A decisão de quem seriam meus cofounders na Zazos foi provavelmente a escolha mais importante que eu já fiz na minha vida.

Essa escolha teve um impacto profundo em eventos que definiram e seguirão definindo minha trajetória: a tese da Zazos, onde eu moraria, as pessoas que formariam nosso time, a cultura empresarial, etc.

Sinto gratidão quase todos os dias por essa decisão.

Entretanto, fomos um “casamento” arranjado, então nosso relacionamento não veio pronto.

Tivemos que construir confiança, aprender a ter conversas difíceis, desenvolver amizade, separar escopos de trabalho, lidar com o ego e realizar manutenção constante na relação.

Durante dois anos, nosso relacionamento foi forjado como uma katana, a tradicional espada japonesa. O aço foi repetidamente esquentado, dobrado, martelado e esfriado até que ele ficasse afiado e quase indestrutível.

Brigas entre cofounders estão entre as principais razões para o fracasso de startups. Além disso, muitas não aproveitam o potencial de cada fundador.

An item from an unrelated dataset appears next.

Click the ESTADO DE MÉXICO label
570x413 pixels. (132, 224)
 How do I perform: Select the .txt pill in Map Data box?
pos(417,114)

Por isso, resolvi escrever um artigo em que compartilho os aprendizados de como Murilo, Roger e eu desenvolvemos nosso relacionamento.

Estabelecendo Confiança

É batido que confiança é a característica mais importante em uma relação. Porém, como confiar em alguém que você acabou de conhecer?

Fui apresentado ao Murilo pelo meu grande amigo Alexandre Dubugras em outubro de 2020 e decidimos criar a empresa juntos aproximadamente quatro meses depois.

Inicialmente, o caminho que encontrei para adquirir confiança foi ancorá-la em um elo em comum. Bernardo de Pádua foi fundador da Quero Educação e acompanhou Murilo, que era Head de RH na Quero, por mais de 2 anos.

Bernardo possui um talento ímpar para reunir pessoas inteligentes com espírito empreendedor. A “Quero Máfia” formou grandes fundadores, como André Simões da Mecanizou, que captou 14,5 milhões de dólares em sua rodada de Séries A.

Bernardo também tem um coração gigante e é extremamente transparente. Na época, ele estava criando uma aceleradora para potencializar jovens empreendedores, a Hyper 8.

Ele foi um fator decisivo para eu e Murilo nos tornarmos cofounders. Por exemplo, Murilo, com seu perfil de engenheiro, sempre priorizou construir em vez de vender. Foi Bernardo quem ‘vendeu o peixe’ em nome dele.

Roger se tornou o terceiro cofounder pelo mesmo mecanismo: confiando nas indicações de Murilo e Bernardo.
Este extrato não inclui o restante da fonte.